### DATA FOR THE TASK ###
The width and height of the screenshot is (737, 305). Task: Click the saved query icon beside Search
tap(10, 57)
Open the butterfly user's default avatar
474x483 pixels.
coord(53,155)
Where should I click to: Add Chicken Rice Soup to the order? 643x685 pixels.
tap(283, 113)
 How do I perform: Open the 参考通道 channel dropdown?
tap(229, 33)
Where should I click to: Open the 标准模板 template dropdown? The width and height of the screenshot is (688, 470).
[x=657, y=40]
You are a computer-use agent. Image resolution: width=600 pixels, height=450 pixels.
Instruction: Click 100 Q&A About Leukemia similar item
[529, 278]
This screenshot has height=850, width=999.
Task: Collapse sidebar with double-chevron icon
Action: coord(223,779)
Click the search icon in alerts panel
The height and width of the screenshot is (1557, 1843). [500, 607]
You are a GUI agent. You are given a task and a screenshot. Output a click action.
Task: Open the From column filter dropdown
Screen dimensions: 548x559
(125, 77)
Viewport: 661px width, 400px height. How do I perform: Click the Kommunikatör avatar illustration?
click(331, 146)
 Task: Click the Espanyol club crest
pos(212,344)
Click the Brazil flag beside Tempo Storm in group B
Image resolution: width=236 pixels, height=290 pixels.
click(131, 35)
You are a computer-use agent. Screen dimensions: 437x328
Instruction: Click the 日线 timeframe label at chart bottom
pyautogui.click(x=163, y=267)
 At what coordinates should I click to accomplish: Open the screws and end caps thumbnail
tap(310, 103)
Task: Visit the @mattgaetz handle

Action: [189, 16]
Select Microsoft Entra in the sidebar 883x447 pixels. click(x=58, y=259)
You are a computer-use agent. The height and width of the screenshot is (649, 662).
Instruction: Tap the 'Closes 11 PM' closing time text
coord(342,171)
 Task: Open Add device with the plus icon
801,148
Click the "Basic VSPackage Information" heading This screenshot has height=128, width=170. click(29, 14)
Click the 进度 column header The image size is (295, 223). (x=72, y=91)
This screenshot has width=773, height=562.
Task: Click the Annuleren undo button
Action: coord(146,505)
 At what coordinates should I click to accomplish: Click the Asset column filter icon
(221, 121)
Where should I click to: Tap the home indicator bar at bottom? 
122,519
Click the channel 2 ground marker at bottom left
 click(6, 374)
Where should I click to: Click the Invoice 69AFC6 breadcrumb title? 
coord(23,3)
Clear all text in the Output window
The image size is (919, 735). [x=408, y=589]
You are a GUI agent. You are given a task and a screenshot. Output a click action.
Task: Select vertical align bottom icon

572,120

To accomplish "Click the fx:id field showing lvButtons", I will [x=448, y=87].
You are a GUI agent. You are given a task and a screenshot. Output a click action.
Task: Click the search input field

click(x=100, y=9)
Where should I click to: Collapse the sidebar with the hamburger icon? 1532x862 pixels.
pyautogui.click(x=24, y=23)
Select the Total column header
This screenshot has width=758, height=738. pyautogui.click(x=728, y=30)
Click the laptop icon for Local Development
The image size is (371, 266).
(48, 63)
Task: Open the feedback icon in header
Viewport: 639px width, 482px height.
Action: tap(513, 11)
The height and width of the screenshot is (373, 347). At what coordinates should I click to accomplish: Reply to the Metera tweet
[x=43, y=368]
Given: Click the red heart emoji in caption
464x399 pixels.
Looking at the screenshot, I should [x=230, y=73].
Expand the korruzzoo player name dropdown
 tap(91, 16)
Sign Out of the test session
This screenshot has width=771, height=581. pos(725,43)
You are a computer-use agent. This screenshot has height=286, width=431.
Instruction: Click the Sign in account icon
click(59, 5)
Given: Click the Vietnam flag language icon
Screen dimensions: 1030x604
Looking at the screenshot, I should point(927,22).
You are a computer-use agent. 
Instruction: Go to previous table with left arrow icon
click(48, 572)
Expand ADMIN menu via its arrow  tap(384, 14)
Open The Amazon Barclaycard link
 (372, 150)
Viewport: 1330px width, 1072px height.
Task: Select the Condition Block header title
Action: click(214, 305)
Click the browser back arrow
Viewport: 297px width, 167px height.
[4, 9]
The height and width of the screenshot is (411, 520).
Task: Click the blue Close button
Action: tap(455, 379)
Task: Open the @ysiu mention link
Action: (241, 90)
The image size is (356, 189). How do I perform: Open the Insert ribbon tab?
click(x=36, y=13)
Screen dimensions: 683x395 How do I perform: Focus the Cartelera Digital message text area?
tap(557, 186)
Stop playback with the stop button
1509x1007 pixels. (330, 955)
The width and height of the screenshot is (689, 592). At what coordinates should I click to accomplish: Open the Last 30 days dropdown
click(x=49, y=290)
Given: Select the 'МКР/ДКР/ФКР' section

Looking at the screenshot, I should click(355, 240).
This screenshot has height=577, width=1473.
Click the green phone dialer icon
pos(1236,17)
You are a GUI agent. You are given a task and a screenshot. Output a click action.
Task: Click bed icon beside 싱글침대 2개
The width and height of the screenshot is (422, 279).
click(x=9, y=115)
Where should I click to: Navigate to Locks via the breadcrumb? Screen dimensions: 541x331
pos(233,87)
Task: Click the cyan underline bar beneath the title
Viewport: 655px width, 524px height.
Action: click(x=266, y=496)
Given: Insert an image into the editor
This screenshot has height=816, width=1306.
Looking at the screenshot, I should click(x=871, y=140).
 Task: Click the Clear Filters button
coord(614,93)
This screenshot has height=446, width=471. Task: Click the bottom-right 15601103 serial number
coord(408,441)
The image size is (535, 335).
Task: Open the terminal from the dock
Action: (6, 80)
###
DIRECTIONS = Repeat the records above with every character intact.

RESULT BELOW =
The width and height of the screenshot is (737, 305). Task: Click the saved query icon beside Search
tap(10, 57)
Open the butterfly user's default avatar
474x483 pixels.
coord(53,155)
Where should I click to: Add Chicken Rice Soup to the order? 643x685 pixels.
tap(283, 113)
 How do I perform: Open the 参考通道 channel dropdown?
tap(229, 33)
Where should I click to: Open the 标准模板 template dropdown? The width and height of the screenshot is (688, 470).
[x=657, y=40]
You are a computer-use agent. Image resolution: width=600 pixels, height=450 pixels.
Instruction: Click 100 Q&A About Leukemia similar item
[529, 278]
This screenshot has height=850, width=999.
Task: Collapse sidebar with double-chevron icon
Action: coord(223,779)
Click the search icon in alerts panel
The height and width of the screenshot is (1557, 1843). [500, 607]
You are a GUI agent. You are given a task and a screenshot. Output a click action.
Task: Open the From column filter dropdown
Screen dimensions: 548x559
(125, 77)
Viewport: 661px width, 400px height. How do I perform: Click the Kommunikatör avatar illustration?
click(331, 146)
 Task: Click the Espanyol club crest
pos(212,344)
Click the Brazil flag beside Tempo Storm in group B
Image resolution: width=236 pixels, height=290 pixels.
click(131, 35)
You are a computer-use agent. Screen dimensions: 437x328
Instruction: Click the 日线 timeframe label at chart bottom
pyautogui.click(x=163, y=267)
 At what coordinates should I click to accomplish: Open the screws and end caps thumbnail
tap(310, 103)
Task: Visit the @mattgaetz handle

Action: [189, 16]
Select Microsoft Entra in the sidebar 883x447 pixels. click(x=58, y=259)
You are a computer-use agent. The height and width of the screenshot is (649, 662).
Instruction: Tap the 'Closes 11 PM' closing time text
coord(342,171)
 Task: Open Add device with the plus icon
801,148
Click the "Basic VSPackage Information" heading This screenshot has height=128, width=170. click(29, 14)
Click the 进度 column header The image size is (295, 223). (x=72, y=91)
This screenshot has width=773, height=562.
Task: Click the Annuleren undo button
Action: coord(146,505)
 At what coordinates should I click to accomplish: Click the Asset column filter icon
(221, 121)
Where should I click to: Tap the home indicator bar at bottom? 
122,519
Click the channel 2 ground marker at bottom left
 click(6, 374)
Where should I click to: Click the Invoice 69AFC6 breadcrumb title? 
coord(23,3)
Clear all text in the Output window
The image size is (919, 735). [x=408, y=589]
You are a GUI agent. You are given a task and a screenshot. Output a click action.
Task: Select vertical align bottom icon

572,120

To accomplish "Click the fx:id field showing lvButtons", I will [x=448, y=87].
You are a GUI agent. You are given a task and a screenshot. Output a click action.
Task: Click the search input field

click(x=100, y=9)
Where should I click to: Collapse the sidebar with the hamburger icon? 1532x862 pixels.
pyautogui.click(x=24, y=23)
Select the Total column header
This screenshot has width=758, height=738. pyautogui.click(x=728, y=30)
Click the laptop icon for Local Development
The image size is (371, 266).
(48, 63)
Task: Open the feedback icon in header
Viewport: 639px width, 482px height.
Action: tap(513, 11)
The height and width of the screenshot is (373, 347). At what coordinates should I click to accomplish: Reply to the Metera tweet
[x=43, y=368]
Given: Click the red heart emoji in caption
464x399 pixels.
Looking at the screenshot, I should [x=230, y=73].
Expand the korruzzoo player name dropdown
 tap(91, 16)
Sign Out of the test session
This screenshot has width=771, height=581. pos(725,43)
You are a computer-use agent. This screenshot has height=286, width=431.
Instruction: Click the Sign in account icon
click(59, 5)
Given: Click the Vietnam flag language icon
Screen dimensions: 1030x604
Looking at the screenshot, I should point(927,22).
You are a computer-use agent. 
Instruction: Go to previous table with left arrow icon
click(48, 572)
Expand ADMIN menu via its arrow  tap(384, 14)
Open The Amazon Barclaycard link
 (372, 150)
Viewport: 1330px width, 1072px height.
Task: Select the Condition Block header title
Action: click(214, 305)
Click the browser back arrow
Viewport: 297px width, 167px height.
[4, 9]
The height and width of the screenshot is (411, 520).
Task: Click the blue Close button
Action: tap(455, 379)
Task: Open the @ysiu mention link
Action: (241, 90)
The image size is (356, 189). How do I perform: Open the Insert ribbon tab?
click(x=36, y=13)
Screen dimensions: 683x395 How do I perform: Focus the Cartelera Digital message text area?
tap(557, 186)
Stop playback with the stop button
1509x1007 pixels. (330, 955)
The width and height of the screenshot is (689, 592). At what coordinates should I click to accomplish: Open the Last 30 days dropdown
click(x=49, y=290)
Given: Select the 'МКР/ДКР/ФКР' section

Looking at the screenshot, I should click(355, 240).
This screenshot has height=577, width=1473.
Click the green phone dialer icon
pos(1236,17)
You are a GUI agent. You are given a task and a screenshot. Output a click action.
Task: Click bed icon beside 싱글침대 2개
The width and height of the screenshot is (422, 279).
click(x=9, y=115)
Where should I click to: Navigate to Locks via the breadcrumb? Screen dimensions: 541x331
pos(233,87)
Task: Click the cyan underline bar beneath the title
Viewport: 655px width, 524px height.
Action: click(x=266, y=496)
Given: Insert an image into the editor
This screenshot has height=816, width=1306.
Looking at the screenshot, I should click(x=871, y=140).
 Task: Click the Clear Filters button
coord(614,93)
This screenshot has height=446, width=471. Task: Click the bottom-right 15601103 serial number
coord(408,441)
The image size is (535, 335).
Task: Open the terminal from the dock
Action: (6, 80)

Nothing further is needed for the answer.